# START OF Items
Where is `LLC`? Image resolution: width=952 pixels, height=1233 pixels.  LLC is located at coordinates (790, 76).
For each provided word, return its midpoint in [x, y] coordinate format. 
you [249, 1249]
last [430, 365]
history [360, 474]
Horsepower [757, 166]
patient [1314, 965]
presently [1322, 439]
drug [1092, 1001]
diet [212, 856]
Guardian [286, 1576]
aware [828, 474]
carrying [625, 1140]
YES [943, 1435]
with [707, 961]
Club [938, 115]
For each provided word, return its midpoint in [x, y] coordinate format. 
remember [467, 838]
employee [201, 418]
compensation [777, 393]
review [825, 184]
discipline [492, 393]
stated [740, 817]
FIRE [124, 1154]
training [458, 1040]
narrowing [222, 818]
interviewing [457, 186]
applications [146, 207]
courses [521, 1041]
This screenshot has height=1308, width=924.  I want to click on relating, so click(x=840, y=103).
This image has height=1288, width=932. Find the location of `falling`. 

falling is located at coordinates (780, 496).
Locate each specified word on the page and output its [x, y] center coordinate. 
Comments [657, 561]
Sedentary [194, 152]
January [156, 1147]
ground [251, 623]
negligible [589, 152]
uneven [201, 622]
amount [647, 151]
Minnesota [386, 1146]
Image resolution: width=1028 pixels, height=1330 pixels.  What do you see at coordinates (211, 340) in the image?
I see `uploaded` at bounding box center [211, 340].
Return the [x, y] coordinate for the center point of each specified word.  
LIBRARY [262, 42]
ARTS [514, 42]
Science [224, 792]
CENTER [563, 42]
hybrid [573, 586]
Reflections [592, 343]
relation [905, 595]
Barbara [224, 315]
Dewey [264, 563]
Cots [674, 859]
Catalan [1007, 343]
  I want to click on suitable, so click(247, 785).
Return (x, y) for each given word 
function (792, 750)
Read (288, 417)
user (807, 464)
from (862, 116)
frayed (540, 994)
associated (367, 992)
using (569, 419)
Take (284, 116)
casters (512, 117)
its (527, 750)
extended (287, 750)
# END OF Items
Rewrite all the records above, replacing "midpoint" with "center" and leaving everything else unchanged.

Where is `LLC`? Image resolution: width=952 pixels, height=1233 pixels.  LLC is located at coordinates (790, 76).
For each provided word, return its center in [x, y] coordinate format. 
you [249, 1249]
last [430, 365]
history [360, 474]
Horsepower [757, 166]
patient [1314, 965]
presently [1322, 439]
drug [1092, 1001]
diet [212, 856]
Guardian [286, 1576]
aware [828, 474]
carrying [625, 1140]
YES [943, 1435]
with [707, 961]
Club [938, 115]
For each provided word, return its center in [x, y] coordinate format. 
remember [467, 838]
employee [201, 418]
compensation [777, 393]
review [825, 184]
discipline [492, 393]
stated [740, 817]
FIRE [124, 1154]
training [458, 1040]
narrowing [222, 818]
interviewing [457, 186]
applications [146, 207]
courses [521, 1041]
This screenshot has height=1308, width=924.  I want to click on relating, so click(x=840, y=103).
This image has height=1288, width=932. Find the location of `falling`. 

falling is located at coordinates (780, 496).
Locate each specified word on the page and output its [x, y] center coordinate. 
Comments [657, 561]
Sedentary [194, 152]
January [156, 1147]
ground [251, 623]
negligible [589, 152]
uneven [201, 622]
amount [647, 151]
Minnesota [386, 1146]
Image resolution: width=1028 pixels, height=1330 pixels.  What do you see at coordinates (211, 340) in the image?
I see `uploaded` at bounding box center [211, 340].
Return the [x, y] coordinate for the center point of each specified word.  
LIBRARY [262, 42]
ARTS [514, 42]
Science [224, 792]
CENTER [563, 42]
hybrid [573, 586]
Reflections [592, 343]
relation [905, 595]
Barbara [224, 315]
Dewey [264, 563]
Cots [674, 859]
Catalan [1007, 343]
  I want to click on suitable, so click(247, 785).
Return (x, y) for each given word 
function (792, 750)
Read (288, 417)
user (807, 464)
from (862, 116)
frayed (540, 994)
associated (367, 992)
using (569, 419)
Take (284, 116)
casters (512, 117)
its (527, 750)
extended (287, 750)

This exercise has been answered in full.